A more detailed description of the Purchase Agreement and Registration
Rights Agreement is set forth in Typhoon's Current Report on Form 8-K
filed today with the SEC which the Company encourages be reviewed
carefully.
Forward Split
As required in the Purchase Agreement, Typhoon has effected a
thirty-for-one forward split in its common stock. This action means that
each share of Typhoon's common stock outstanding at the time of the
stock split will be converted into thirty shares of Typhoon's common
stock. As this stock split is being undertaken pursuant to Nevada
Revised Statutes 78.209, the number of authorized shares of common stock
will be increased from 900,000,000 shares to 27,000,000,000 shares.
Based on the number of shares currently outstanding prior to the stock
split, the stock split will increase the number of outstanding shares of
common stock from 14,650,000 shares to approximately 439,500,000 shares.
The legal effective date for the forward split transaction will be July
18, 2008. The market trading effective date of the forward split
transaction is pending. A new OTCBB trading symbol for the common stock
is expected to be assigned in due course once a market trading effective
date has been determined by Corporate Data Operations - NASDAQ OMX.

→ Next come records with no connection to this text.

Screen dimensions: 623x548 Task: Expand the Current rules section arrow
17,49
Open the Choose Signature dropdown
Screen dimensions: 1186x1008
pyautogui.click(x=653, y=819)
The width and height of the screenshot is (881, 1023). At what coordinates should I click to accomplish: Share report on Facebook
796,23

Typhoon stockholders who hold their shares in "street name" with
nominees or brokerages will not be required to take any action to
receive additional shares to which they are entitled by the forward
split. However, the forward split will require the surrender of shares
held in certificate form. Stockholders holding Typhoon stock
certificates will receive their additional shares only after the
surrender of their current certificates to Typhoon's transfer agent:
Corporate Stock Transfer, Inc.
3200 Cherry Creek South Drive, Suite 430
Denver, Colorado 80209
Telephone: 303-282-4800
Fax: 303-282-5800
A transmittal letter will be mailed to registered shareholders as of the
Effective Date to facilitate the receipt of new stock certificates.

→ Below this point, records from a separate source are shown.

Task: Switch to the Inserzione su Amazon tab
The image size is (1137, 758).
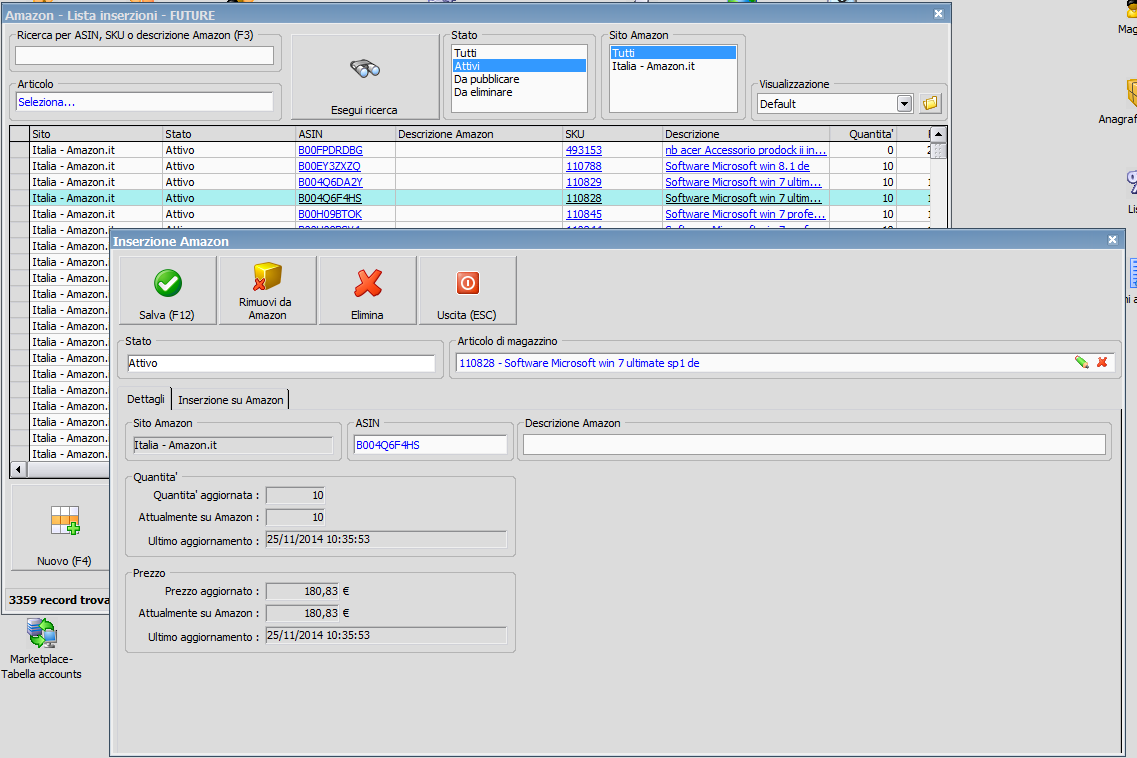Action: point(231,400)
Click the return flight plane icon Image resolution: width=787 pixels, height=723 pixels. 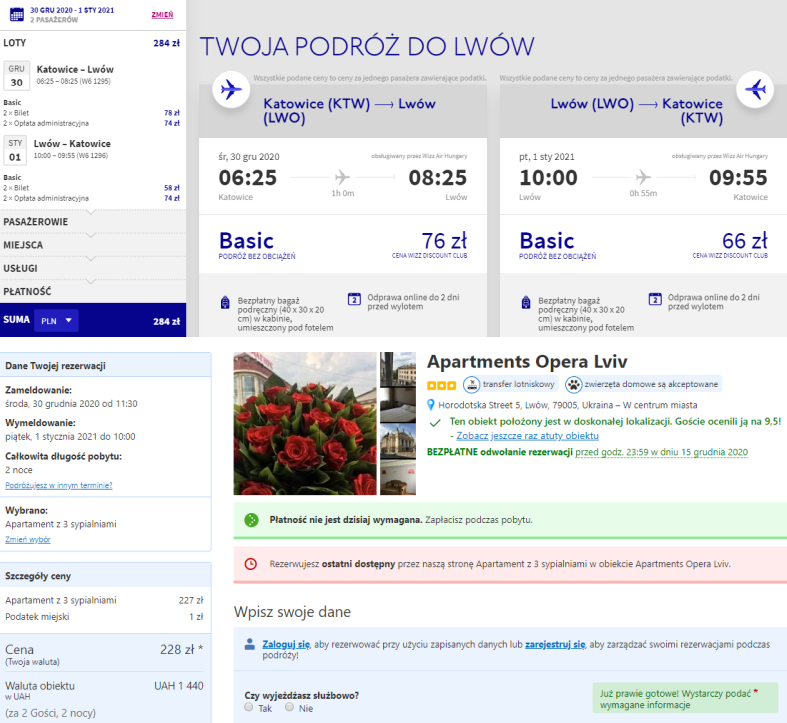(753, 89)
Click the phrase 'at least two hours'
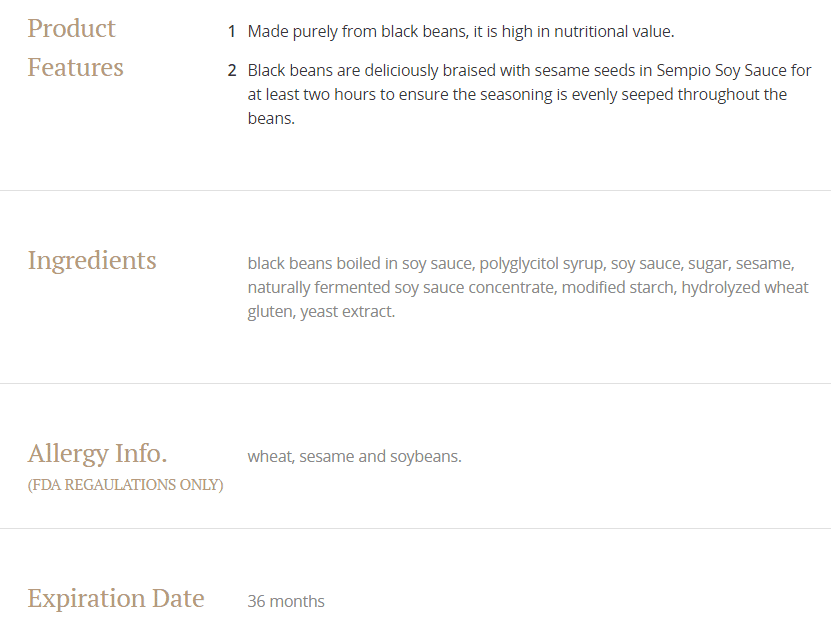831x624 pixels. [312, 95]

Registered holders will be required to provide this transmittal letter
to Typhoon's transfer agent with each share certificate that is
surrendered.
About Typhoon Touch Technologies
Typhoon Touch Technologies, Inc. (TYTT.OB), a Nevada corporation, is the
owner of foundational intellectual property in the area of portable
touch-screen computing. Please visit www.typhoontouchtech.com
for more information.
This news release contains "forward-looking statements," as that term is
defined in Section 27A of the United States Securities Act of 1933 and
Section 21E of the Securities Exchange Act of 1934. Statements in this
press release that are not purely historical are forward-looking
statements and include any statements regarding beliefs, plans,
expectations or intentions regarding the future. Such forward-looking
statements include, among other things, that the Company licensing
agreement with Nova Mobility will enhance product development or result
in innovative products or applications, or the growth potential of touch
technology and the ability of the companies to capitalize on this market.

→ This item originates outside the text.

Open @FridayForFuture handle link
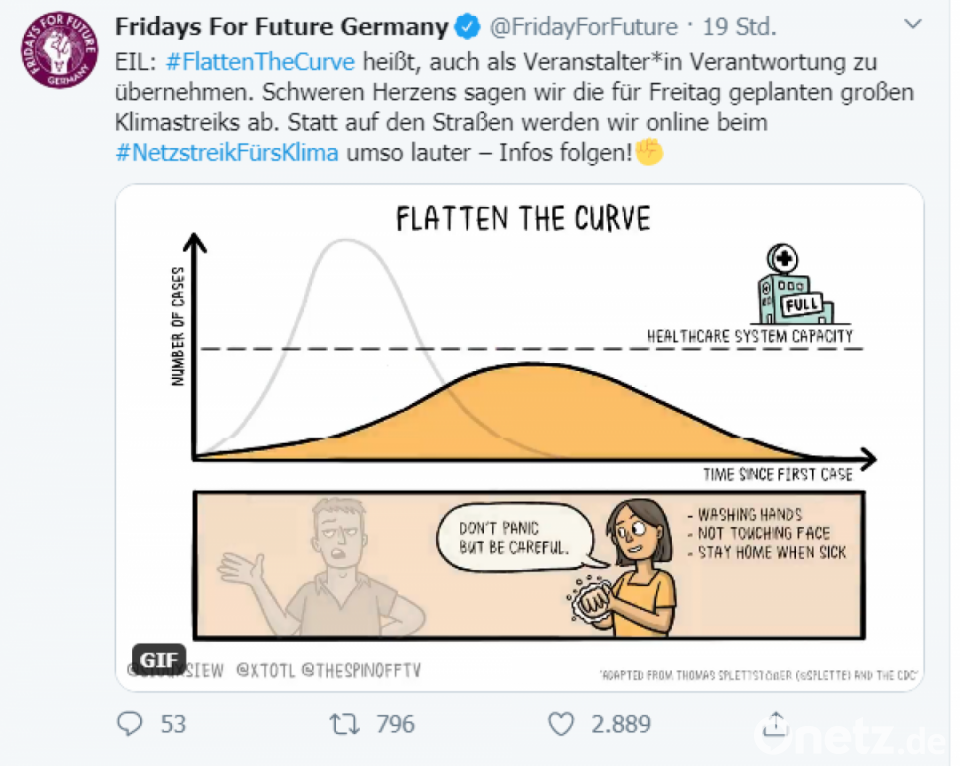The height and width of the screenshot is (766, 960). pos(582,25)
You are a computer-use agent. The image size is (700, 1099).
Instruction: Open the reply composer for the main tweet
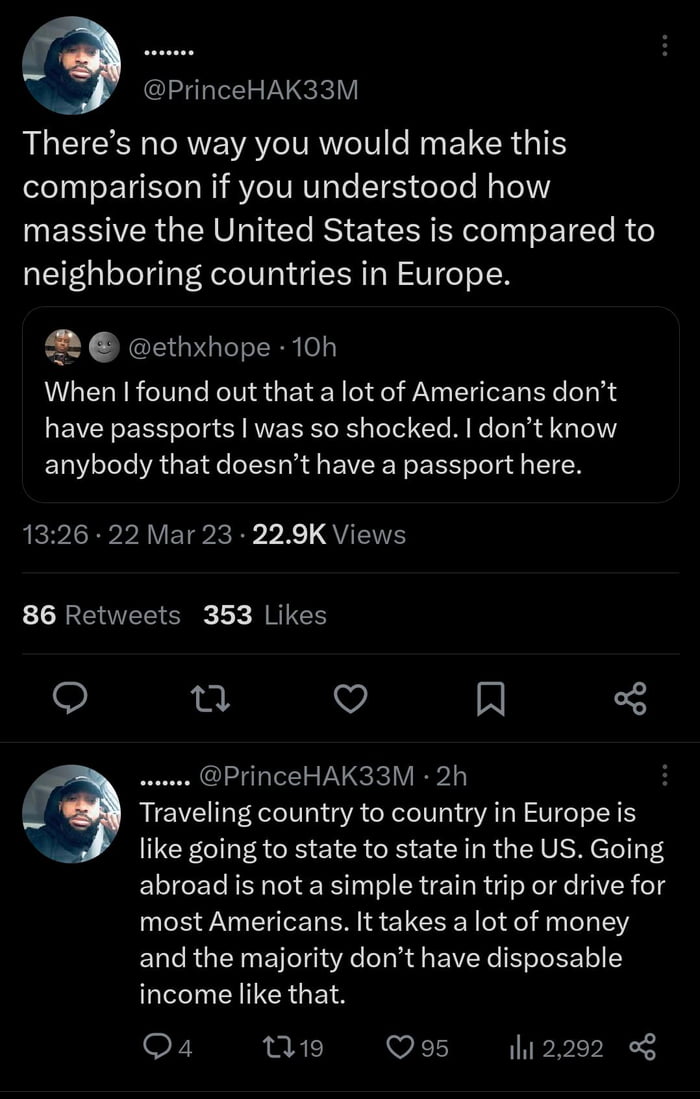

Actual results could differ from those projected in any forward-looking
statements due to numerous factors. Such factors include, among others,
the inherent uncertainties associated with the development of an early
stage technology company and its products and the entry into new markets
for our products and services. These forward-looking statements are made
as of the date of this news release, and the company assumes no
obligation to update the forward-looking statements, or to update the
reasons why actual results could differ from those projected in the
forward-looking statements. Although we believe that the beliefs, plans,
expectations and intentions contained in this press release are
reasonable, there can be no assurance that such beliefs, plans,
expectations or intentions will prove to be accurate. Investors should
consult all of the information set forth herein and should also refer to
the risk factors disclosure outlined in our recent current reports on
Form 8-K, our annual report on Form 10-KSB, our quarterly reports on
Form 10-QSB and other periodic and current reports filed from
time-to-time with the Securities and Exchange Commission.